Du reste, il ne chercha pas à l’arrêter. Il connaissait trop bien le caractère de Détras pour ignorer que s’il exécutait un acte grave, c’était après l’avoir mûrement médité et que rien ne le ferait revenir sur sa résolution.

Détras était parti après avoir, une fois de plus, modifié sa personnalité. La moustache complètement rasée, les cheveux blanchis sur les tempes seulement, une large tache brune produite artificiellement au moyen d’un crayon de nitrate d’argent, s’étendant sur sa joue gauche, il apparaissait tout autre. Il endossa un vieux costume noir que Panuel était allé acheter au Brisot chez un revendeur et que Geneviève rajusta à sa taille.

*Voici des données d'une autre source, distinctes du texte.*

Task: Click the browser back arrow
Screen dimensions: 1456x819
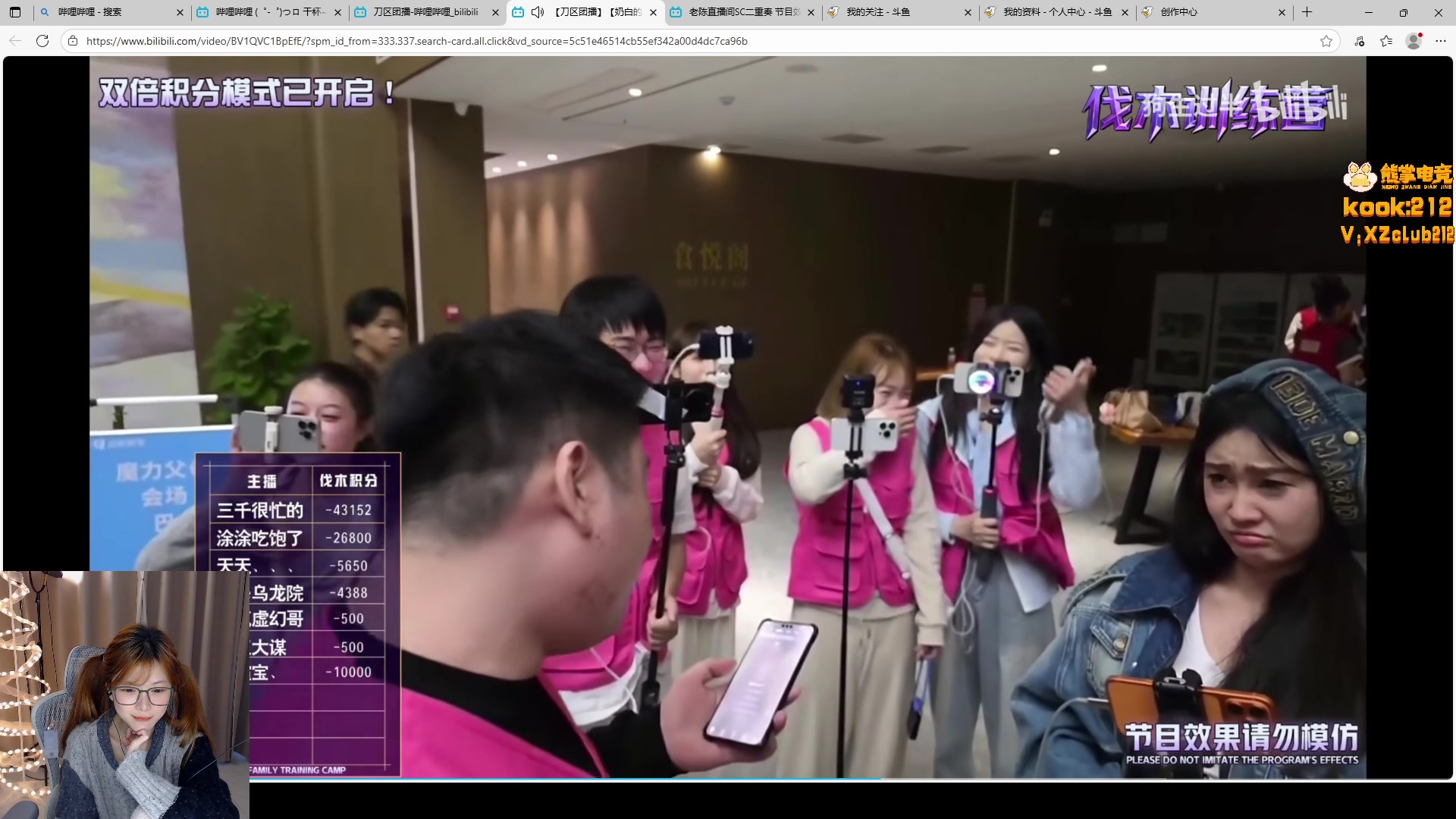Action: click(x=15, y=41)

À la boutonnière de sa redingote, l’ancien mineur arbora, sans hésitation comme sans scrupules, le ruban violet.

Or, l’abbé, après avoir expédié sa dernière pénitente — c’était son jour de confession — avait quitté l’église Saint-Vincent et s’était dirigé dans la ville. Il éprouvait le besoin d’une promenade pour détendre ses nerfs.

Enfoncé dans un dédale de rues étroites s’étendant vers le fleuve, la tristesse d’un soir pluvieux et sombre se reflétait en lui. Les maisons, hautes et grises, lui semblaient comme voilées d’un crêpe.

Comme il achevait une amoureuse rêverie, l’abbé Firot sentit tout à coup une main se poser sur son épaule.

Il se retourna avec un tressaillement d’épouvante : ce n’était guère ainsi qu’on l’abordait, et, en outre, les pensées qu’il ruminait avaient déterminé en lui une sorte d’état latent de terreur.

Un homme de robuste apparence, malgré ses cheveux blancs aux tempes, était devant lui.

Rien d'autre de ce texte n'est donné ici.